§ **Action item**
Among the entries below, please repeat exactly and only the lines from the line containing "263x255 pixels. Task: Click" to the line containing "Click Responder under selee_95's comment", both lines included.

§ **Stored items**
┄┄┄┄┄┄┄┄┄┄┄┄┄┄┄┄┄┄┄┄
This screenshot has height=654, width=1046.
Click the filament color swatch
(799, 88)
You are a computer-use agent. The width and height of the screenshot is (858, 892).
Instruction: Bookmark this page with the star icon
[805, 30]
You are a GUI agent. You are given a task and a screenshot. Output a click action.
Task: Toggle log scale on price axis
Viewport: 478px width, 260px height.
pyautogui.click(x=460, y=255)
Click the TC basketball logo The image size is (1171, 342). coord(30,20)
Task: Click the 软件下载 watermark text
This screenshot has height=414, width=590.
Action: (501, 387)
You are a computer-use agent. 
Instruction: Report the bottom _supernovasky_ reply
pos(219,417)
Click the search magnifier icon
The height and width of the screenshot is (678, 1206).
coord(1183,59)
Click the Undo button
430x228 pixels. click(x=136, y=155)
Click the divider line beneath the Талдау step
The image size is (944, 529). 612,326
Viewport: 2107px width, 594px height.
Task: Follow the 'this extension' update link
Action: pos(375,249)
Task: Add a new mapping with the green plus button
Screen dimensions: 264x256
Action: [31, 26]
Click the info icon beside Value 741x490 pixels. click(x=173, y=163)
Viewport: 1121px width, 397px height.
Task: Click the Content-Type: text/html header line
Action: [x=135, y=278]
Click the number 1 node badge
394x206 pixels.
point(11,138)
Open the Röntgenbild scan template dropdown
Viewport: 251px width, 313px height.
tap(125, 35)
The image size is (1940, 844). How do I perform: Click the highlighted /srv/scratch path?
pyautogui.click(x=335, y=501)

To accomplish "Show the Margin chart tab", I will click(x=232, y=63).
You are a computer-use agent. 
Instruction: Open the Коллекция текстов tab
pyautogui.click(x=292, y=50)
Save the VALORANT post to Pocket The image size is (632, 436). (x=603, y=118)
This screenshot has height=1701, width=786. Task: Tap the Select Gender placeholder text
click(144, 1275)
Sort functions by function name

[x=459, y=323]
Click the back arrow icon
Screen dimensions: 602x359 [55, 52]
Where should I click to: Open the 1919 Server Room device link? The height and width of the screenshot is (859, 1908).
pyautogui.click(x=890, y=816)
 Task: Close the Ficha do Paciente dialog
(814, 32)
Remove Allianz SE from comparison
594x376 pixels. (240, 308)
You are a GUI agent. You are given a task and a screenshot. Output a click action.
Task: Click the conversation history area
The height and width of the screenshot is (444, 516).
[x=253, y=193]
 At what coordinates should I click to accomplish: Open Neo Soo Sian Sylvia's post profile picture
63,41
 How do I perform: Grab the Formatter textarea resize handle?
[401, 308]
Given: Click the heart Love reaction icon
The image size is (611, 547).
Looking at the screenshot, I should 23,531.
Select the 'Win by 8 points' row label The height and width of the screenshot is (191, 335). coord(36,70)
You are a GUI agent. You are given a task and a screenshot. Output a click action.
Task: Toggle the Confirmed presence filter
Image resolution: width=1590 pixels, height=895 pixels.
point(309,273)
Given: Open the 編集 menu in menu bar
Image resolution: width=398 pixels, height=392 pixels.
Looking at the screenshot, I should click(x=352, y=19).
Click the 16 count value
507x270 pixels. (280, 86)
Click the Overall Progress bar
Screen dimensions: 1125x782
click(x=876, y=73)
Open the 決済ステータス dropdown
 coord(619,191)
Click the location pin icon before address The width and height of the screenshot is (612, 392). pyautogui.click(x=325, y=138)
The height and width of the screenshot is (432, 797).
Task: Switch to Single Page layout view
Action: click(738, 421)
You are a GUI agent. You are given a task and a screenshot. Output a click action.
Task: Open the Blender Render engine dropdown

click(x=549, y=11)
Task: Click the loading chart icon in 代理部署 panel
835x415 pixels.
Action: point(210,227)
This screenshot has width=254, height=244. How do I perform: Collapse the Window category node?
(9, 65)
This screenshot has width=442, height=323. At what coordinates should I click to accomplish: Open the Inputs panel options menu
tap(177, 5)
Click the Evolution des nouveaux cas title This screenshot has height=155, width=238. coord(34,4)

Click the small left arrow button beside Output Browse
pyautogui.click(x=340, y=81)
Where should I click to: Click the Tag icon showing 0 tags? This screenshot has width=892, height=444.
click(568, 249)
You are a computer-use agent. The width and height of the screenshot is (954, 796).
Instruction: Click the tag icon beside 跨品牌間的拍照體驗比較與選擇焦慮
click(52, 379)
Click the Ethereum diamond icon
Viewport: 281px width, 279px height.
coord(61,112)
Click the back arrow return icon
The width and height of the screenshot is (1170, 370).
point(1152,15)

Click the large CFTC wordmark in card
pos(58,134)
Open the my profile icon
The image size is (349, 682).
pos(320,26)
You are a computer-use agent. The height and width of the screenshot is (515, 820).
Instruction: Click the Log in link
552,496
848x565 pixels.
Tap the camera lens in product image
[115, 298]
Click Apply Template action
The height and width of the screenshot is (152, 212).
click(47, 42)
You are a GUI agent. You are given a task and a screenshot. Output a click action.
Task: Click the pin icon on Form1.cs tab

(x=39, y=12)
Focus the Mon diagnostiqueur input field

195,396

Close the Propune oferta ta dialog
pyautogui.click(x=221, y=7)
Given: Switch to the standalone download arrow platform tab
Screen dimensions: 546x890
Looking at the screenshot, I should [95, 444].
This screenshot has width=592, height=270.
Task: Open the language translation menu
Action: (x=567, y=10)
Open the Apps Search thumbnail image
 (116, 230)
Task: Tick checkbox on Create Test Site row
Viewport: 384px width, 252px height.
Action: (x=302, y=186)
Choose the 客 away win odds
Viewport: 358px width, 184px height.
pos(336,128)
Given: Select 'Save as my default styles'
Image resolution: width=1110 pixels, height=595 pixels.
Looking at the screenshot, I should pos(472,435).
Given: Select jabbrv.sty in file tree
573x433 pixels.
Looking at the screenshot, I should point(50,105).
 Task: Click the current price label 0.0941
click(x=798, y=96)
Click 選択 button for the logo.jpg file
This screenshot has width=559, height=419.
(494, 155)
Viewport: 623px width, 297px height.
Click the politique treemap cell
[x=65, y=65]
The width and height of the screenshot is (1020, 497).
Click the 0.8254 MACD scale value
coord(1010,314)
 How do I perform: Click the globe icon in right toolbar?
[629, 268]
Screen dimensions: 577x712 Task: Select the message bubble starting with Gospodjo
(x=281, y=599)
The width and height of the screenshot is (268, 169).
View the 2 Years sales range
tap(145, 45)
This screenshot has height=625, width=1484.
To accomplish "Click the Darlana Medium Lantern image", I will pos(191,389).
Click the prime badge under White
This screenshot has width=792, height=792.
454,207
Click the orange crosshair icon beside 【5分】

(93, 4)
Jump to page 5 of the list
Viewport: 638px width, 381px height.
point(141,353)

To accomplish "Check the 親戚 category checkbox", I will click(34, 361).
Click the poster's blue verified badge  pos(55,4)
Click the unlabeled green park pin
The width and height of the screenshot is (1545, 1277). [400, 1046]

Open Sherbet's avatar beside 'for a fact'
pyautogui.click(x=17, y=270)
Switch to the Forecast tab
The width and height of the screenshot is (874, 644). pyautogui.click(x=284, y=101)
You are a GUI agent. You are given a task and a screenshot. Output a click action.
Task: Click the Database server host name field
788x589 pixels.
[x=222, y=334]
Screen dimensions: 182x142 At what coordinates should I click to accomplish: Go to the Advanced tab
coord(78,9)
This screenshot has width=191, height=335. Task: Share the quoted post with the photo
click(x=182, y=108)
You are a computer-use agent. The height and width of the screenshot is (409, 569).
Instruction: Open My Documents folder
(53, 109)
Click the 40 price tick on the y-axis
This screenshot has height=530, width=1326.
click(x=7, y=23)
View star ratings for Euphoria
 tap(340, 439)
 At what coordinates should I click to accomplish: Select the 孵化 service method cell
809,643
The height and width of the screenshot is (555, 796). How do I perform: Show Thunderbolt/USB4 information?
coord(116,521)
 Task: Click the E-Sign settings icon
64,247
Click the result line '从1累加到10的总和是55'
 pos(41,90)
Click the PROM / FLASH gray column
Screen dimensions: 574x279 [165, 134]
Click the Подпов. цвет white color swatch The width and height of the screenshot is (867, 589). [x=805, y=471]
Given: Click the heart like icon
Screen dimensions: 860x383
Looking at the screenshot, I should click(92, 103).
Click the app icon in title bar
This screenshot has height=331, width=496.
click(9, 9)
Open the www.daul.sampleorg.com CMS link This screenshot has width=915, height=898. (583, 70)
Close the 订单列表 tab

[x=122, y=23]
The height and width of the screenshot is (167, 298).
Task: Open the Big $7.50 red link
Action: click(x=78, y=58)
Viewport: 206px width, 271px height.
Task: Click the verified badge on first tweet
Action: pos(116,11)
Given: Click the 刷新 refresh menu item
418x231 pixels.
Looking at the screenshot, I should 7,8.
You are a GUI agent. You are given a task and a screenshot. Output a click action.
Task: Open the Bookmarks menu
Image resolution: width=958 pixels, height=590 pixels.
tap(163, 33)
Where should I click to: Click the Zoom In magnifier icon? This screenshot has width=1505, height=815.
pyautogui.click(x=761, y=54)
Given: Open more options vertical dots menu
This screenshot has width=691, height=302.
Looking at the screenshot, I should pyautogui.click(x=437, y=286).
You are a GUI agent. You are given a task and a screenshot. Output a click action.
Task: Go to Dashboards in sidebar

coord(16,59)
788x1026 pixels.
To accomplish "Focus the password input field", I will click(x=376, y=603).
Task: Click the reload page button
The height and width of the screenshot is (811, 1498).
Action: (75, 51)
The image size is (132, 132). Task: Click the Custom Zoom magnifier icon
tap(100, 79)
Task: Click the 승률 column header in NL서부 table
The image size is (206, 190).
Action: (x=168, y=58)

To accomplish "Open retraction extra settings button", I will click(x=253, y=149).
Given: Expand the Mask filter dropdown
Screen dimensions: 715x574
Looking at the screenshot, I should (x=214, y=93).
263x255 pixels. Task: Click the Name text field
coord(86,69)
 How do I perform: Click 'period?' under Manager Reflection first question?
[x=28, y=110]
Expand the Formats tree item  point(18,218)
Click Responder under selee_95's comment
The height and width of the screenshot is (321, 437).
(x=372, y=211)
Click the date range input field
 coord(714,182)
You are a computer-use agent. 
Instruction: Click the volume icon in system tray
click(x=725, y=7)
┄┄┄┄┄┄┄┄┄┄┄┄┄┄┄┄┄┄┄┄
§ **Answer section**
263x255 pixels. Task: Click the Name text field
coord(86,69)
 How do I perform: Click 'period?' under Manager Reflection first question?
[x=28, y=110]
Expand the Formats tree item  point(18,218)
Click Responder under selee_95's comment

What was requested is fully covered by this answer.